- **THE TASK**:
Before printing, remove every picture; then print the lines below exactly, from the first line through the line containing "Viewport: 1133px width, 637px height.".
*-*-*
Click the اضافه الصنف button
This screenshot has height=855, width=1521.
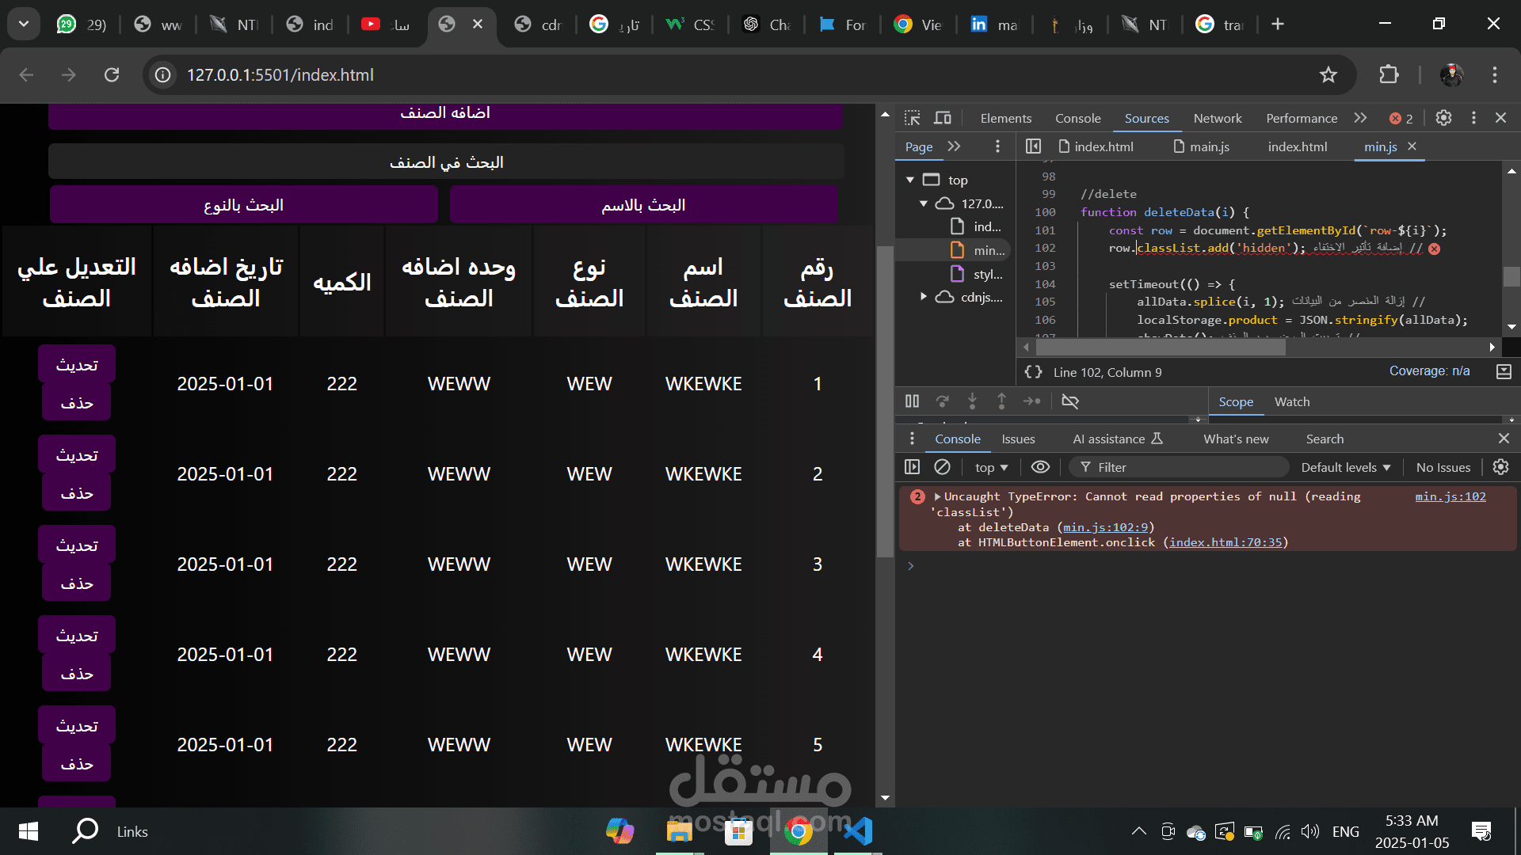[445, 114]
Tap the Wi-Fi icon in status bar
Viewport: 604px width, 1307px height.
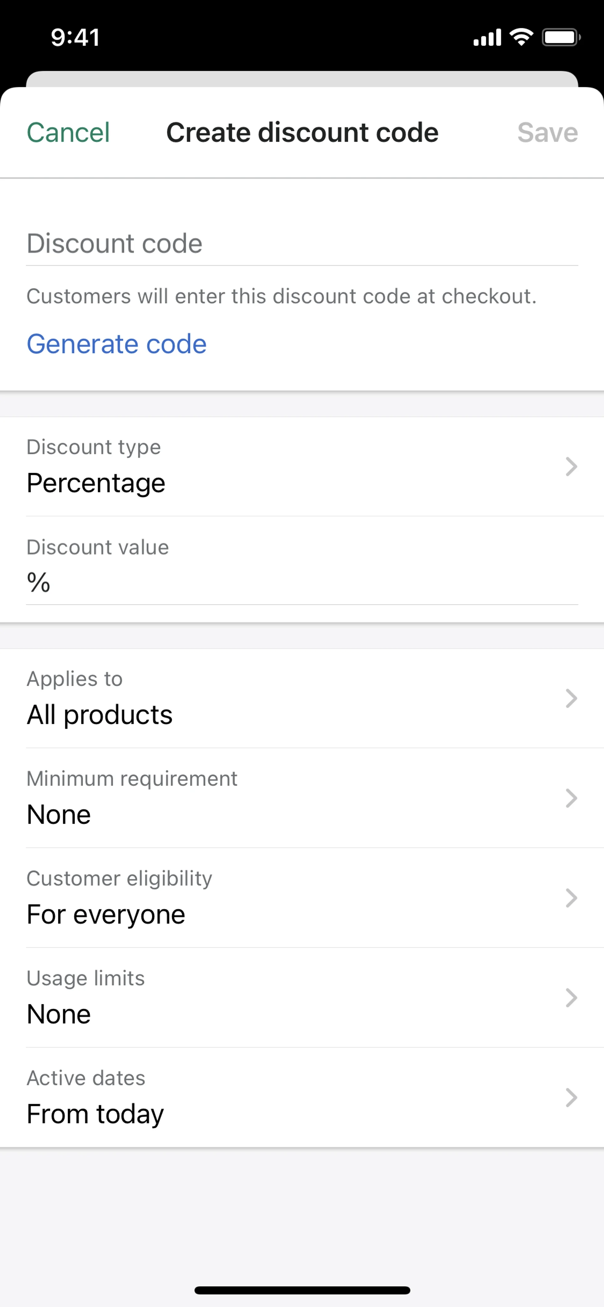point(521,37)
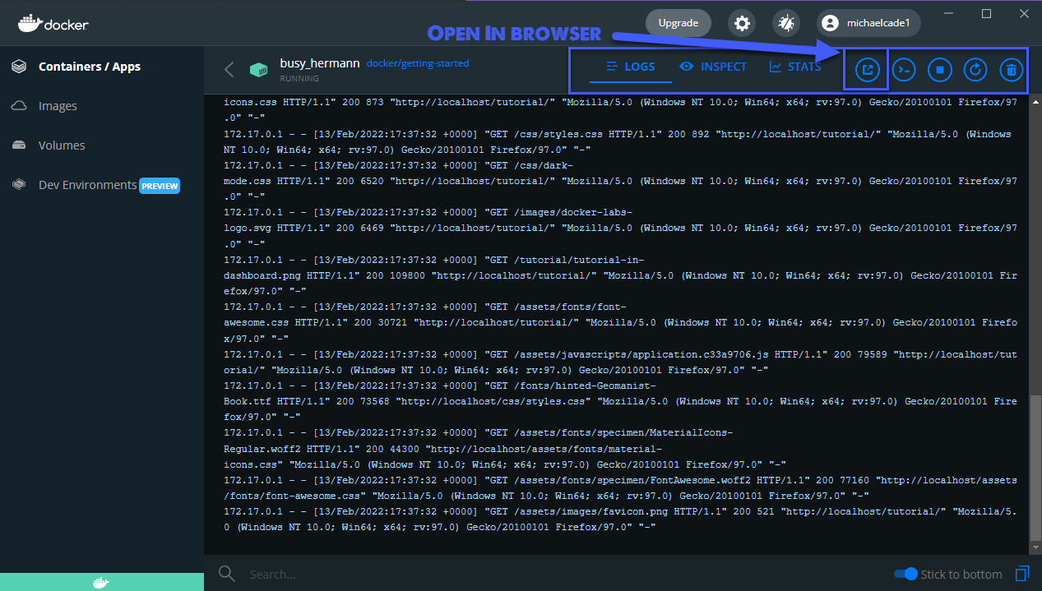The width and height of the screenshot is (1042, 591).
Task: Delete the busy_hermann container
Action: pyautogui.click(x=1011, y=69)
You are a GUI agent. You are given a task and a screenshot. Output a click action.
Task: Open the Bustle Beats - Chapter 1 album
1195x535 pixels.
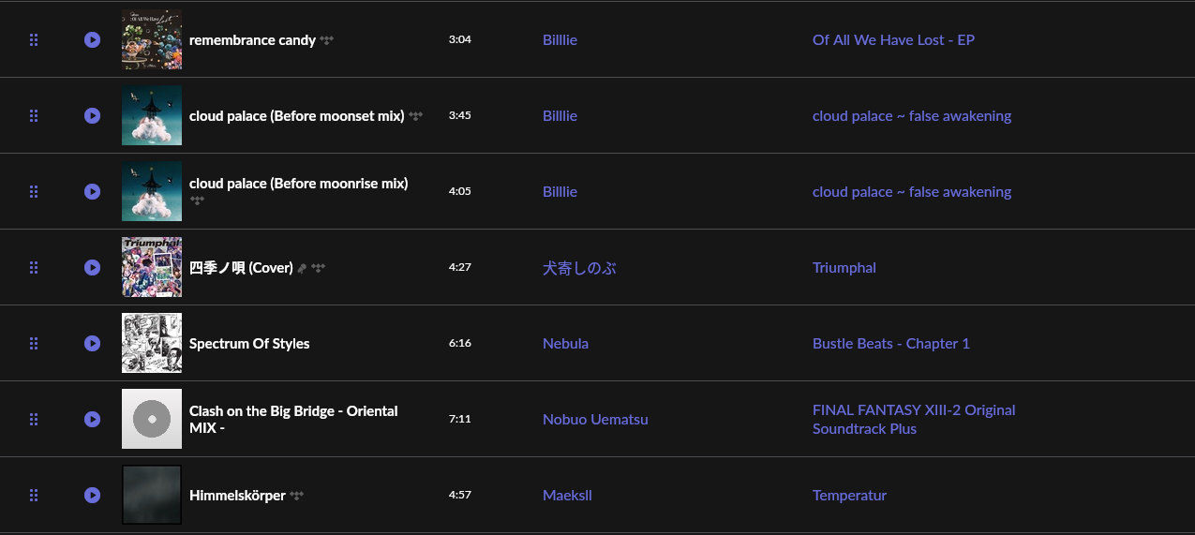(x=890, y=343)
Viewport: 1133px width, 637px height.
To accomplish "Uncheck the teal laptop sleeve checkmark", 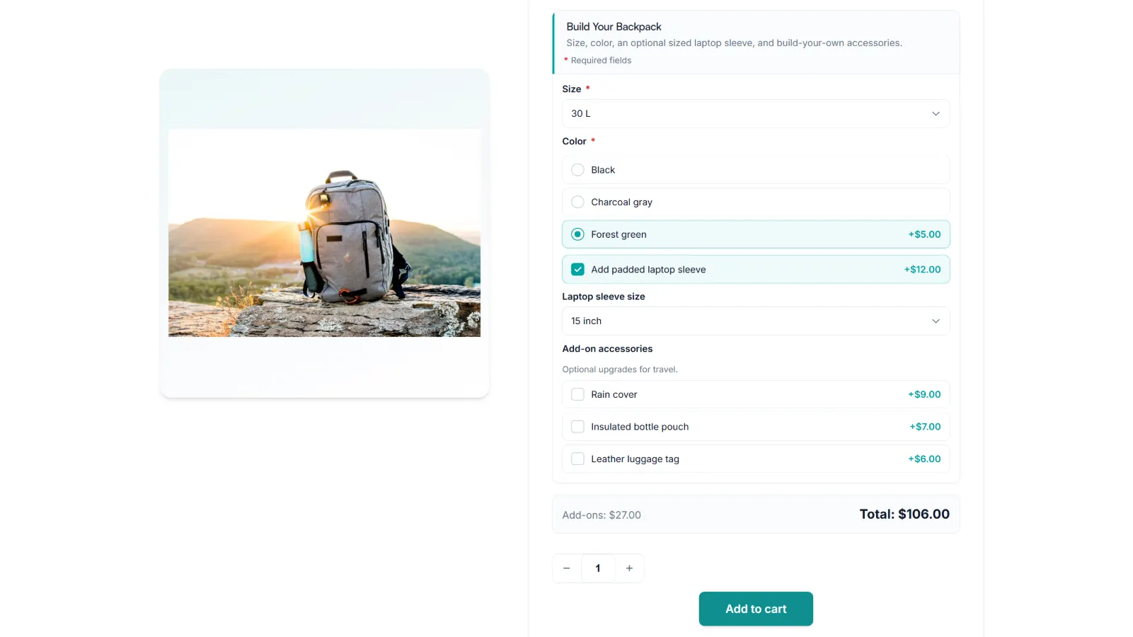I will click(577, 270).
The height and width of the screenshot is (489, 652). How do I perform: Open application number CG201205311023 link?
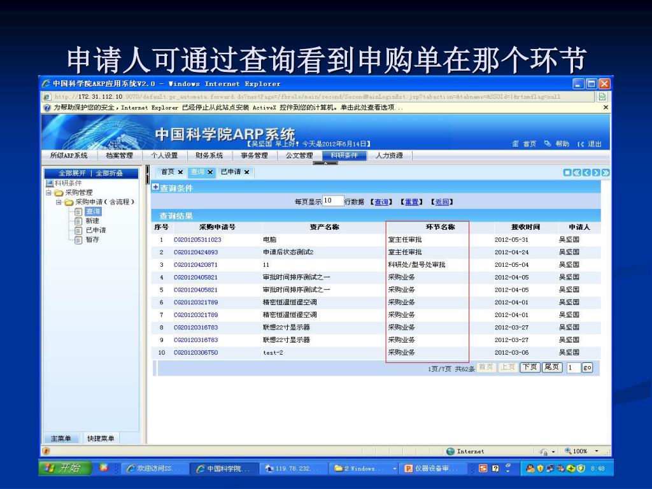pos(197,240)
*-*-*
- **EXERCISE RESPONSE**:
Click the اضافه الصنف button
This screenshot has height=855, width=1521.
[445, 114]
Tap the Wi-Fi icon in status bar
Viewport: 604px width, 1307px height.
point(521,37)
The width and height of the screenshot is (1042, 591).
Task: Delete the busy_hermann container
Action: pyautogui.click(x=1011, y=69)
You are a GUI agent. You are given a task and a screenshot. Output a click action.
Task: Open the Bustle Beats - Chapter 1 album
1195x535 pixels.
(x=890, y=343)
Viewport: 1133px width, 637px height.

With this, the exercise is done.